What to work on: Copy each line of the records that includes "Select".

Study material:

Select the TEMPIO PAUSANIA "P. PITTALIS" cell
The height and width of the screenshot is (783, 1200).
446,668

...

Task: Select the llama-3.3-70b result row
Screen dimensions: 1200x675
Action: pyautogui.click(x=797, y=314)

Reply to the task:
Select the TEMPIO PAUSANIA "P. PITTALIS" cell
Task: Select the llama-3.3-70b result row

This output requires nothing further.